- AUFGABEN -
A. Für welche Gegenstände galt die Entscheidung des BGH im Urteil II ZR 156/92 laut dem Auszug über das Bestimmtheitsgebot?
B. Führen Sie den Auszug über das Bestimmtheitsgebot im Anschluss an seinen letzten Satz fort.

- LESETEXT -

* * * * * * *

Demzufolge genügt die Sammelbezeichnung „alle an von der O GmbH an ihre Kunden überlassene Flüssiggastanks“ dem Bestimmtheitsgebot nicht. Zwar hat der BGH in seinem Urteil II ZR 156/92 entschieden, dass eine Einigungserklärung, nach der alle Gegenstände einer näher bezeichneten Gattung zur Sicherheit übereignet werden sollen, dem Bestimmtheitsgebot auch genügt, wenn die Sachen nicht räumlich abgegrenzt sind. Dies galt jedoch nicht allgemein, sondern nur für Container einer genau bestimmten Größe. Die Größe war dabei ein hinreichend bestimmtes Merkmal. Somit entspricht ein Gattungsbegriff nicht stets dem Bestimmtheitsgebot, sondern im konkreten Fall nur, wenn für jeden ersichtlich ist, welche Gegenstände erfasst sind. Vorliegend ist eine Individualisierung der zu übereignenden Gegenstände durch bewusste und erkennbare Merkmale nicht erfolgt. Die Überlassung der Gattung Flüssiggastanks an Kunden der O GmbH ist kein bestimmtes Merkmal, durch welches die zu übereignende Menge der Flüssiggastanks qualitativ beschrieben wird. Denn weder ist für einen Dritten ersichtlich, ob die Besitzer der Tanks Kunden der O GmbH sind, noch ob die Tanks von der O GmbH überlassen wurden. Da auch keine räumliche Abgrenzung erfolgte, ist der Bestimmtheitsgrundsatz nicht gewahrt.

* * * * * * *

Daten zur Zuordnung von Pixelkoordinaten:
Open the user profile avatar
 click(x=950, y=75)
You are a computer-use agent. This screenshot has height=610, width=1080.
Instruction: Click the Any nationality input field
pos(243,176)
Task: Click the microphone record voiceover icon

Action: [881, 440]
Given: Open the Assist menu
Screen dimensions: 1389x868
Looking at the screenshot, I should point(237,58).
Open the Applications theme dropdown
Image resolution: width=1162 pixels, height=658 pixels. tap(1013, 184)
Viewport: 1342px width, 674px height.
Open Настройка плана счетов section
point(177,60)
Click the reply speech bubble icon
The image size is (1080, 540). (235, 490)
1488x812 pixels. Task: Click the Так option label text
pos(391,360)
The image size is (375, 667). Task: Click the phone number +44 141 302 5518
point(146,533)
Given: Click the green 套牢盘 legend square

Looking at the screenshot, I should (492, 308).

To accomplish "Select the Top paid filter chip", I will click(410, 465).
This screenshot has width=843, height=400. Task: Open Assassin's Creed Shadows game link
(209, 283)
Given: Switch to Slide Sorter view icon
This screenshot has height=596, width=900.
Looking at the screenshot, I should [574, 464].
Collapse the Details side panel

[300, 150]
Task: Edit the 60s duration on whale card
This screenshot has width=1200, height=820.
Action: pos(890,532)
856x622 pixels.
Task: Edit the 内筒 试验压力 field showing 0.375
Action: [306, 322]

* * * * * * *

- LÖSUNGEN -
A. Nur für Container einer genau bestimmten Größe.

B.
Das Berufungsurteil ist auch nicht aus anderen Gründen richtig. Zwar trägt Rs Tank einen Aufkleber, der ihn der O GmbH zuordnet. Dies ist aber irrelevant, da die Einigung im Vertrag sich nicht auf Tanks mit Aufklebern bezog. Auch ist nicht ausreichend, dass dem Vertrag eine Kundenliste beigelegt wurde, die R als Kunden auswies. Zwar kann auf ein Verzeichnis Bezug genommen werden, wenn dieses bei der Einigung vorgelegen hat und Bestandteil des Vertrags geworden ist. Im vorliegenden Fall wurde dies aber gerade nicht festgestellt. Somit steht weder fest, ob ein Unterlassungsanspruch besteht, noch ob die Klägerin Abmahnkosten verlangen kann.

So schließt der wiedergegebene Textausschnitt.